Error detection works well on systems that have a back channel. An example of such a network is the modern Ethernet LAN. For simplex communication systems, such as satellite communication systems, a receiver may not have the luxury of requesting a retransmission. Real time systems, furthermore, may have a communication link available but may not have the luxury of time to send a retransmission request. In these instances, engineers use error correction to make the noisy channels more reliable (Tanenbaum 206).

The field of mathematics and engineering that deals with making noisy channels more reliable (that is, bringing the noise down to a theoretical lower bound of zero) is called coding theory. The two main fields of coding theory are source coding and channel coding.

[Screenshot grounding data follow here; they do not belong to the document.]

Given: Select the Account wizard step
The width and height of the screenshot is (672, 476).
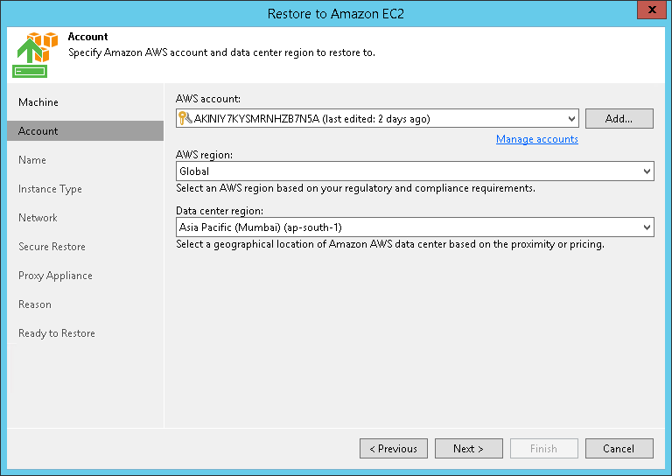Looking at the screenshot, I should [39, 131].
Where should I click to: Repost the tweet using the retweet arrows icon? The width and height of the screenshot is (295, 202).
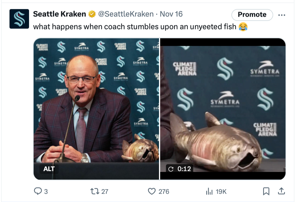coord(95,191)

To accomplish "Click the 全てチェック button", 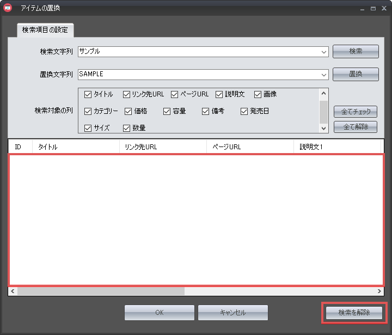I will 356,112.
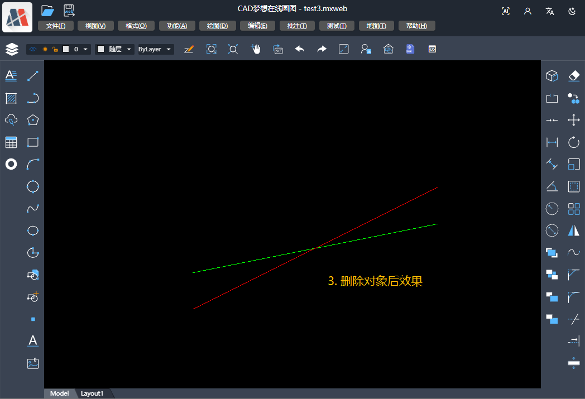Select the Pan hand tool
Viewport: 585px width, 399px height.
pyautogui.click(x=256, y=49)
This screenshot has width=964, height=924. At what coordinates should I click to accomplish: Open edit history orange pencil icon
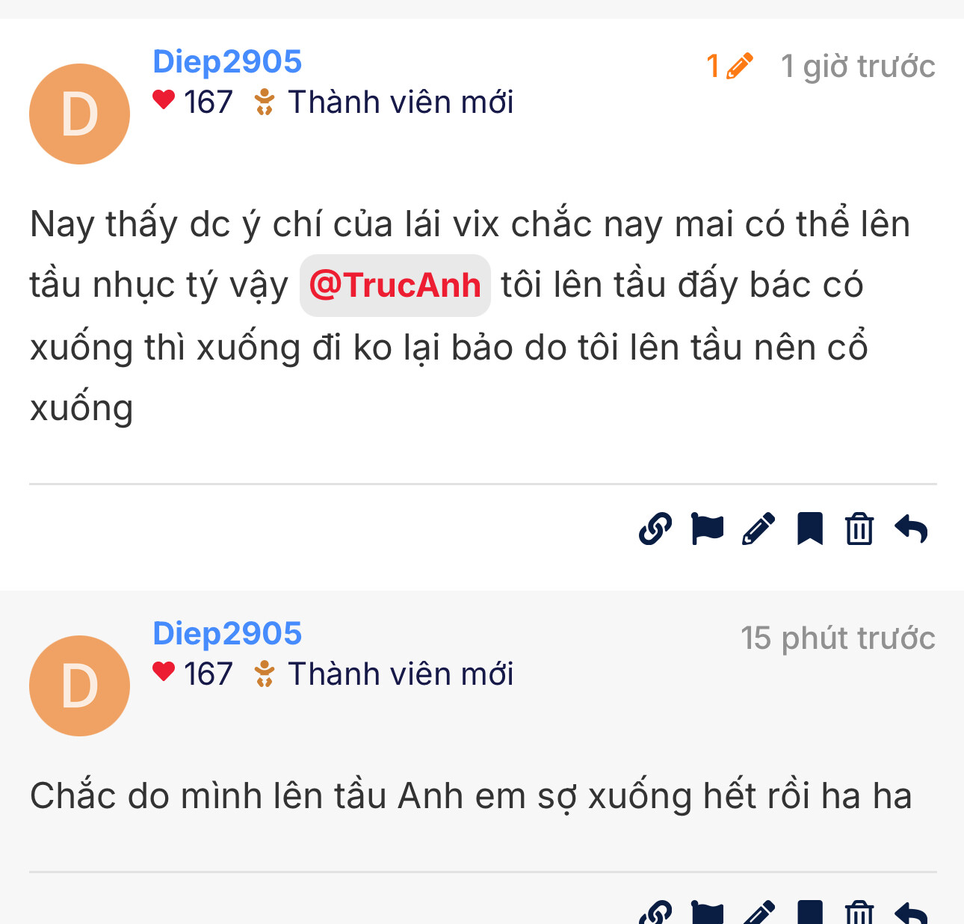[x=730, y=66]
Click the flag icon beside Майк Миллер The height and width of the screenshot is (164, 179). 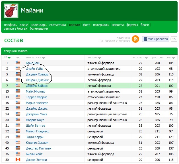coord(18,91)
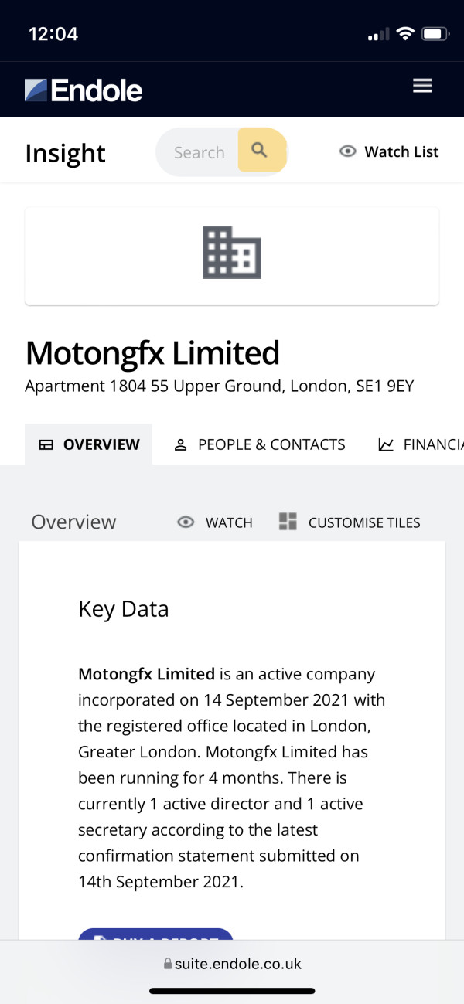Screen dimensions: 464x1004
Task: Click the People & Contacts person icon
Action: tap(181, 444)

Source coding deals with compression, or the act of making a data set smaller to fit through a bandwidth limited channel. Effective compression techniques look at the probabilities of certain symbols in deciding which codes to pare from the alphabet. The fundamental measure of average information content is known as entropy.

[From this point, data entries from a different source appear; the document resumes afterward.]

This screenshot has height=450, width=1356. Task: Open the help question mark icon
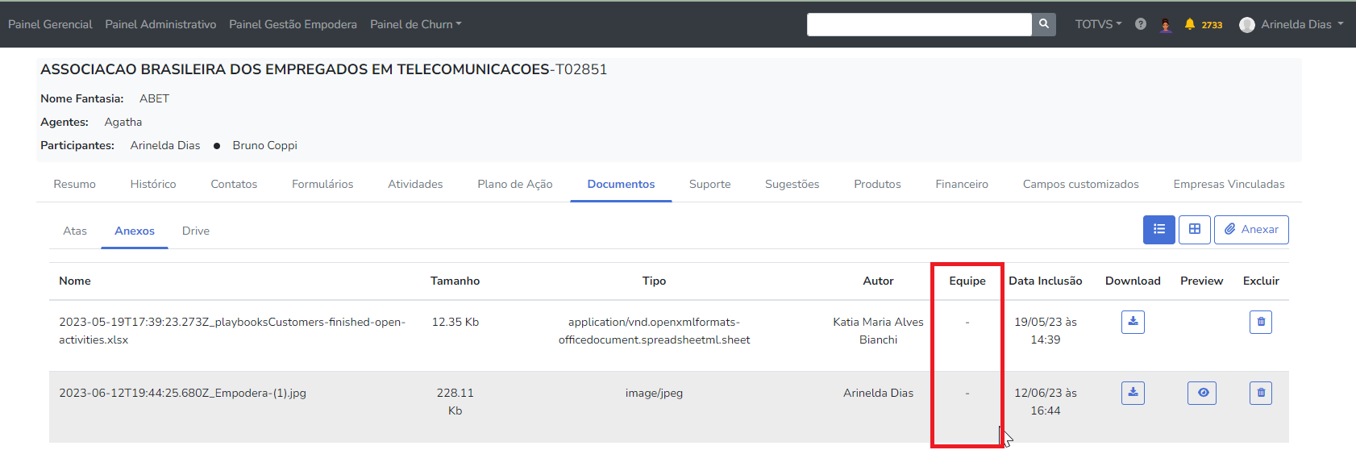(x=1140, y=24)
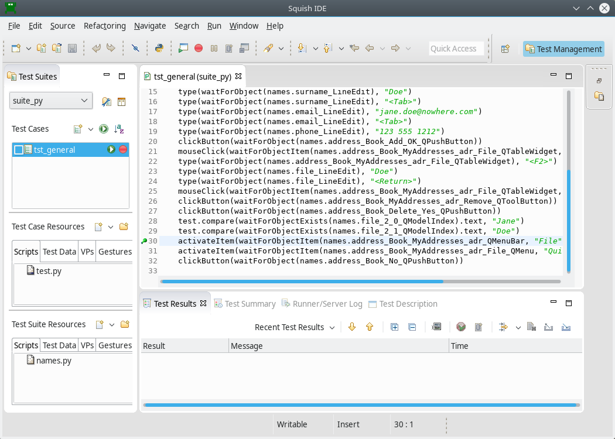This screenshot has height=439, width=615.
Task: Switch to Test Data tab in Test Case Resources
Action: pyautogui.click(x=59, y=252)
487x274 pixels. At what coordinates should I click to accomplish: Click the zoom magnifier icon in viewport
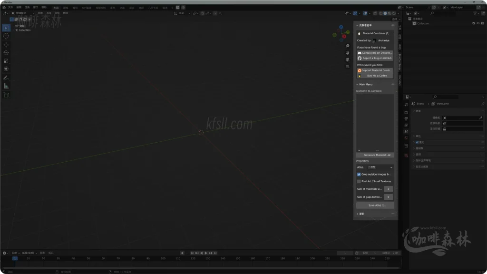(x=348, y=46)
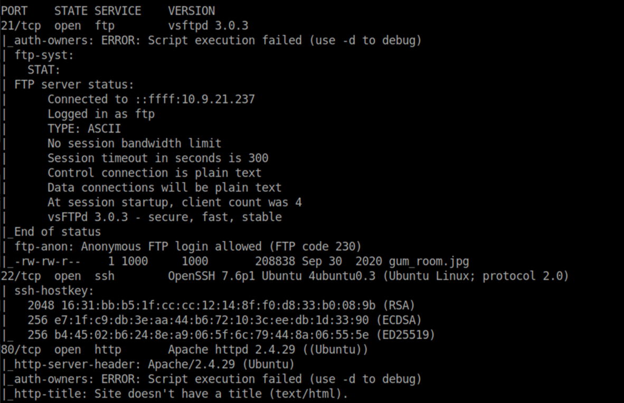Click the SERVICE column header
Image resolution: width=624 pixels, height=403 pixels.
click(x=118, y=11)
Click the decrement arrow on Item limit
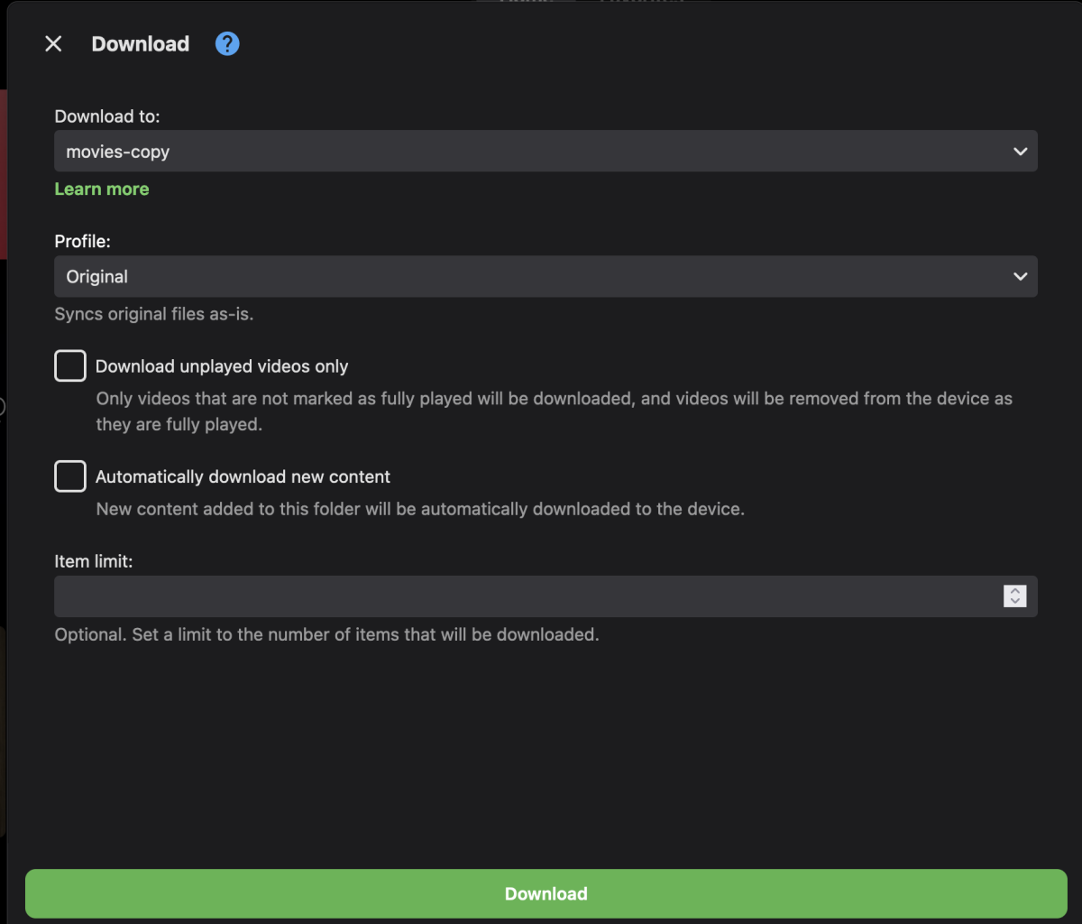 tap(1015, 602)
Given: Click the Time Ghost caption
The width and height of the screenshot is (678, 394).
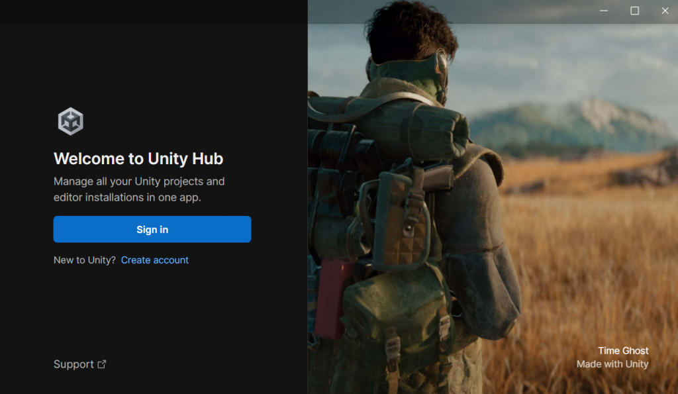Looking at the screenshot, I should click(623, 351).
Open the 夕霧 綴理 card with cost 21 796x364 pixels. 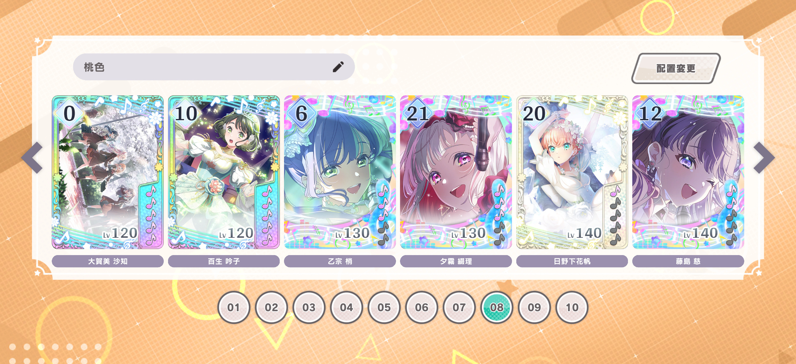tap(456, 172)
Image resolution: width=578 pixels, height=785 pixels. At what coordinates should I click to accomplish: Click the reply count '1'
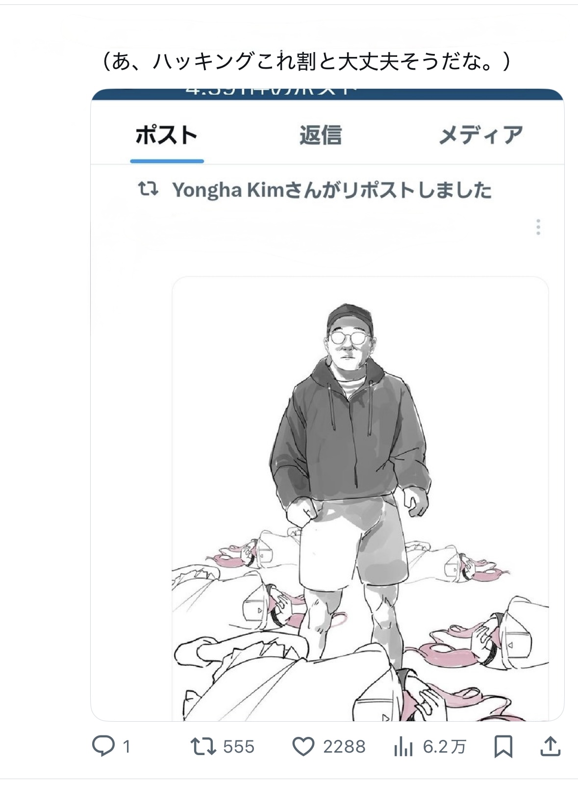126,747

For example, the English language alphabet has 26 symbols, or characters, but some occur more frequently than others. Lexicographers have looked at millions of pages of texts to discover that the letter e occurs 171 more times than z. A source coding developer could bet that the letter z would not be present in a message containing 50 characters. He would also remove the letter q (1/126 less likely), x (1/84) and j (1/83). By using probability to hedge his bets against the occurrence of these letters, he compressed the alphabet to 22/26 its original size, or by 15%.

This kind of compression, called context dependent encoding, is “lossy.” Lossy compression is acceptable for video or audio, that is any medium that contains information undetectable to the receiver (in this case the eyes and ears). Lossy compression is not acceptable for data files. For example, it would not be acceptable to lose information contained in a customer bank database. Channel encoding, on the other hand is lossless (Tanenbaum 494).

Coding Gain

DCS engineers must reliably transmit an acceptable number of bits per second through a noisy channel (B) using at most W watts. Engineers call this trade B vs. W. A transmitter, whether it be a radio station or satellite has an average energy of Eb = W/B Joule per user bit available to generate a signal destined for a receiver. Coding can improve this ratio, which engineers call “coding gain.”

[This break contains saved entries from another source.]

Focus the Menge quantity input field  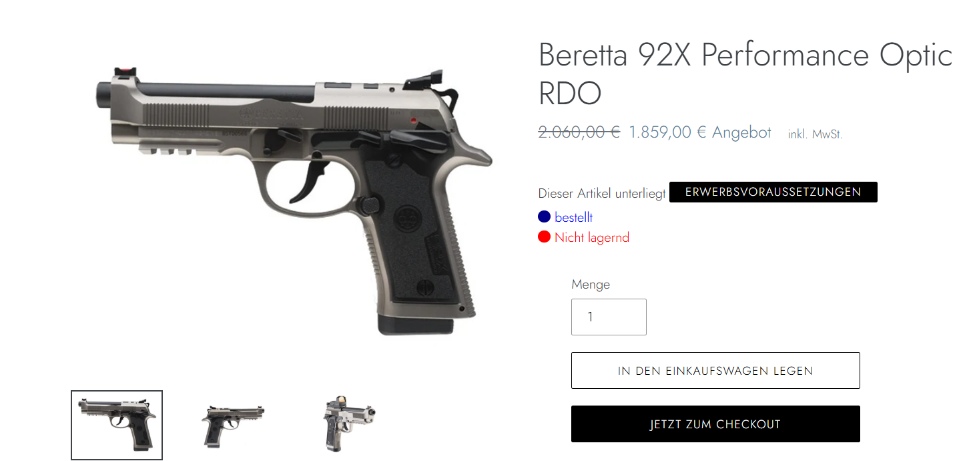pyautogui.click(x=609, y=317)
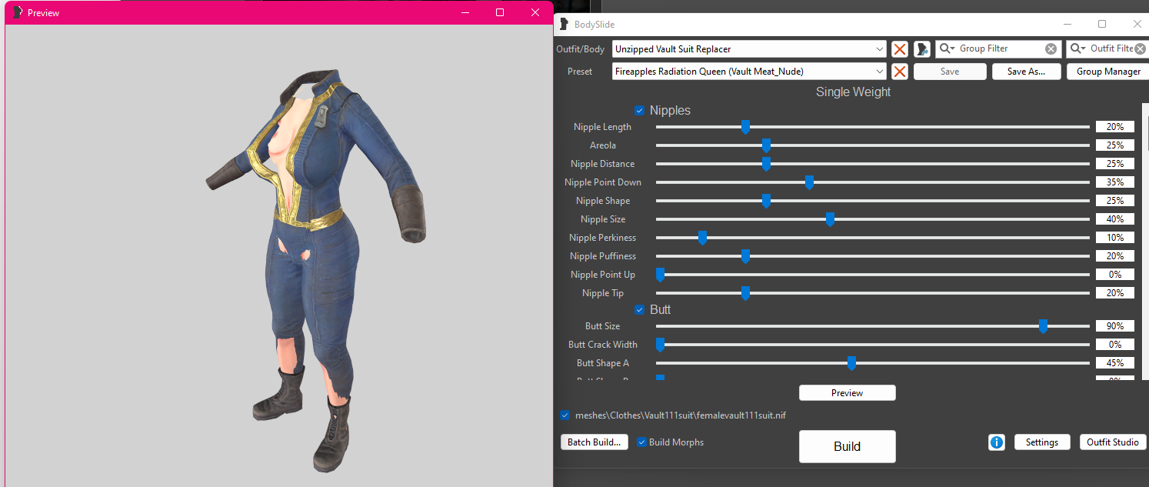The height and width of the screenshot is (487, 1149).
Task: Disable the Nipples slider group
Action: 639,110
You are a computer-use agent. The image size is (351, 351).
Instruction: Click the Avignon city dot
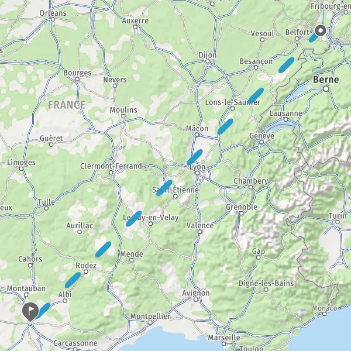click(196, 300)
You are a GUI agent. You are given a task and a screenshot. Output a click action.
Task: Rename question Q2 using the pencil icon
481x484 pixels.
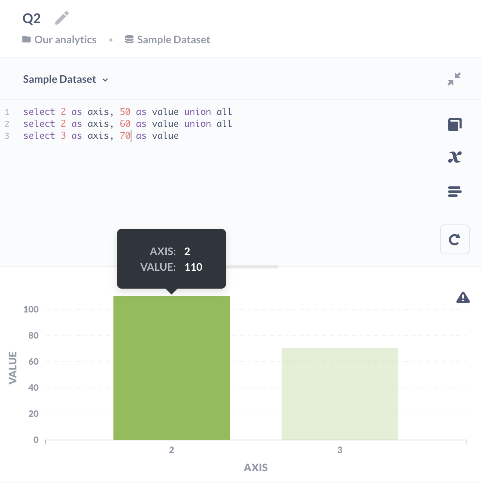(62, 17)
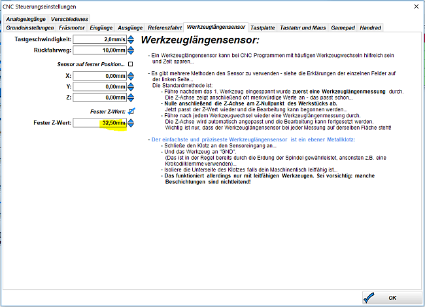Select the Tastplatte tab
The height and width of the screenshot is (307, 425).
point(264,27)
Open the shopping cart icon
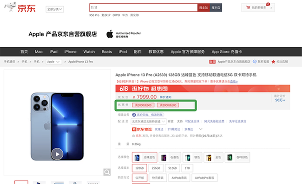 tap(248, 7)
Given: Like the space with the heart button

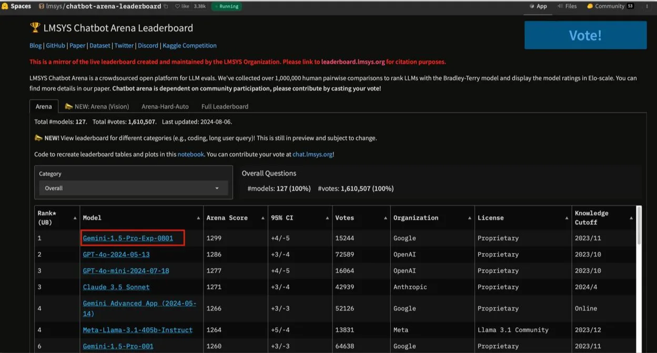Looking at the screenshot, I should pyautogui.click(x=178, y=6).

With no coding, a transmitter maps a user bit onto a signal using Eb energy. The resultant signals have amplitude s = sqrt(Eb) for a transmitted 1 and s = -sqrt(Eb) for a transmitted 0. Engineers typically model noisy channels using Additive White Gaussian Noise (AWGN), representing the received signal amplitude as r = s + n. The noise n comes from the Normal Zero mean Gaussian distribution.

A maximum likelihood receiver detects the received signal with amplitude r and makes a hard decision as to whether it is a 0 or 1 based on its value in relation to γ. Due to the Gaussian nature of the maximum likelihood receiver, the probability of error becomes the probability under the tail of the Normal Gaussian pdf , or Q(Eb/N0), with Q the standard complementary error or co-error function.

Eb/N0 is the figure of merit for DCS, with Eb as the bit energy (signal power times bit time) and N0 as the noise power spectral density. For a codeword set M containing 2k codes, with k bits per codeword we deduce that k*Eb is the energy per codeword. This is because we need to send the channel bits 1/k times as fast to reach the rate of B user bits per second. If we have the same constraint of W watts as before, we now only have an available energy of Es = W/k = k*Eb Joule per channel.

Inserting this information into the same AWGN channel and maximum likelihood receiver as before, our error rate per channel bit is now equal to Q(sqrt(k*Eb/N0)). We gain reliability, therefore, at the cost of energy per bit. For equal error probability after decoding, we call the ratio between SNR (uncoded) and SNR’ (coded) “coding gain.” Engineers represent the coding gain in Decibels, or 10log10(X), with X as the reference level. For example, a coding gain of 3dB doubles the reference level, that is 10^.3 = 2. (Lint 29)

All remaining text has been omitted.